12 Giugno 2023

Gentili Colleghe e Cari Colleghi,
nell’ambito di questa collaudata e gradita iniziativa editoriale di comunicazione e di immagine, collegata alla instancabile attività di informazione e di formazione che caratterizza il CPO di Napoli…….

Oggi parliamo di………….

LEGITTIMO IL LICENZIAMENTO PER ASSENZA INGIUSTIFICATA DEL LAVORATORE IN CARCERE CHE OMETTA DI COMUNICARE AL DATORE DI LAVORO LA SUA ASSENZA

CORTE DI CASSAZIONE – SENTENZA N. 13383 DEL 16 MAGGIO 2023

La Corte di Cassazione – sentenza n°13383 del 16 maggio 2023 – ha confermato in tema di giustificazione delle assenze dal lavoro che, sebbene la detenzione in carcere possa rappresentare un motivo astrattamente idoneo a giustificare l'assenza, il lavoratore deve in ogni caso provvedere ad una formale comunicazione. 

Nel caso in specie, la Corte territoriale di Lecce aveva ritenuto infondati i motivi di doglianza espressi da un lavoratore dipendente di una Asl che – assente dal servizio perché ristretto in carcere per reati non commessi nell'esercizio delle sue funzioni – era stato licenziato per assenza ingiustificata dal servizio.

Dello stesso avviso la Corte di merito che aveva ribadito la legittimità del recesso motivato dall'assenza protratta per un tempo superiore a tre giorni, tempo ritenuto dal c.c.n.l. idoneo a risolvere il rapporto; l’assenza, invero, non era stata accompagnata da alcuna giustificazione per oltre due mesi.

Per la cassazione della sentenza, il lavoratore ha adito la Suprema Corte evidenziando che il datore di lavoro fosse a conoscenza dello stato di detenzione per averlo appreso informalmente dal proprio coniuge.

Orbene, la Suprema Corte ha rigettato il ricorso evidenziando le caratteristiche che deve possedere la comunicazione del lavoratore circa l'assenza dal servizio (tempestiva, efficace ed esaustiva, nel senso di indicare i motivi dell'assenza e la sua durata presumibile) per essere funzionale, in modo da consentire al datore di approntare la sostituzione e comunque di riorganizzare il servizio in mancanza del lavoratore assente.
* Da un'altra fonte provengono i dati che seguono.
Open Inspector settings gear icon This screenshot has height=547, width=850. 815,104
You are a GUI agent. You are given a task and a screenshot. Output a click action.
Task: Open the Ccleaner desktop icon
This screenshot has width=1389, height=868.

Tanto premesso, hanno concluso gli Ermellini, nella sentenza impugnata era stato altresì sottolineato che il direttore amministrativo avesse appreso informalmente dalla moglie del lavoratore la circostanza che lo stesso era stato tratto in arresto, ma la circostanza, non poteva assumere rilievo, perché l'informazione era incompleta ed inidonea a consentire al datore le valutazioni di competenza, difettando la ragione dell'arresto, la natura (cautelare o definitiva) e la durata (breve o lunga).

NON ESISTE UN OBBLIGO AUTOMATICO NELLA CONCESSIONE DI FERIE O ASPETTATIVA

CORTE DI CASSAZIONE – SENTENZA N. 13482 DEL 17 MAGGIO 2023

La Corte di Cassazione, sentenza n° 13482 del 17 maggio 2023, ha affermato che, anche laddove il CCNL preveda il diritto del lavoratore a fruire di ferie o aspettativa in presenza di determinate circostanze, è necessario che la relativa richiesta venga approvata dal datore, non essendo ravvisabile un obbligo di concessione automatica delle stesse.
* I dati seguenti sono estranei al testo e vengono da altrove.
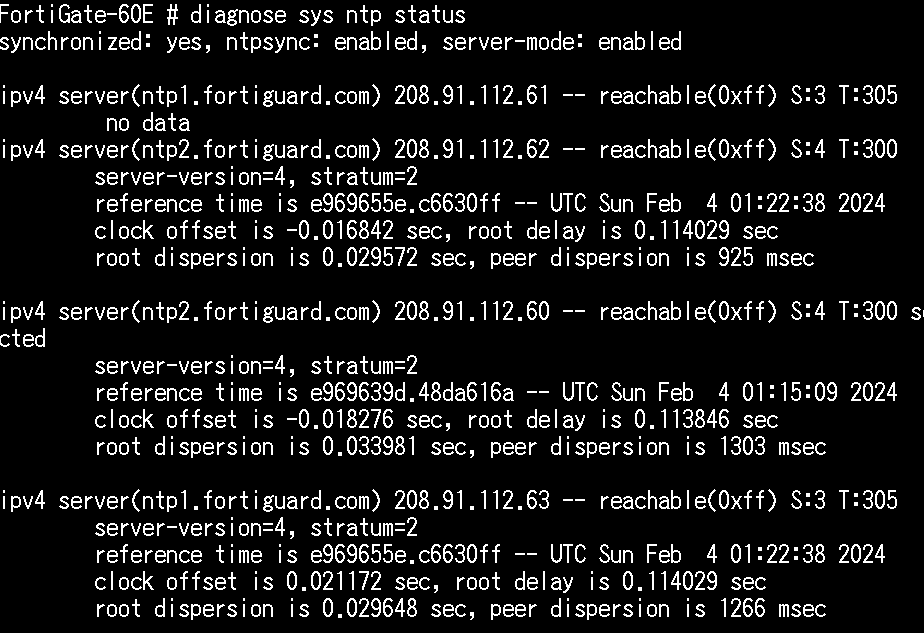Screen dimensions: 924x633
Task: Click the wrapped 'cted' line fragment
Action: click(x=22, y=339)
La decisione trae origine dall’impugnazione giudiziale del licenziamento per giustificato motivo soggettivo irrogato alla lavoratrice per assenza ingiustificata protrattasi per 24 giorni.
A fondamento della predetta domanda, la medesima deduceva la sussistenza di un obbligo del datore di lavoro di concedere le ferie o l'aspettativa non retribuita in considerazione delle sue esigenze di salute (essendo affetta da sindrome depressiva maggiore con chiusura relazionale). La Corte d’Appello rigettava il ricorso, ritenendo legittimo il recesso.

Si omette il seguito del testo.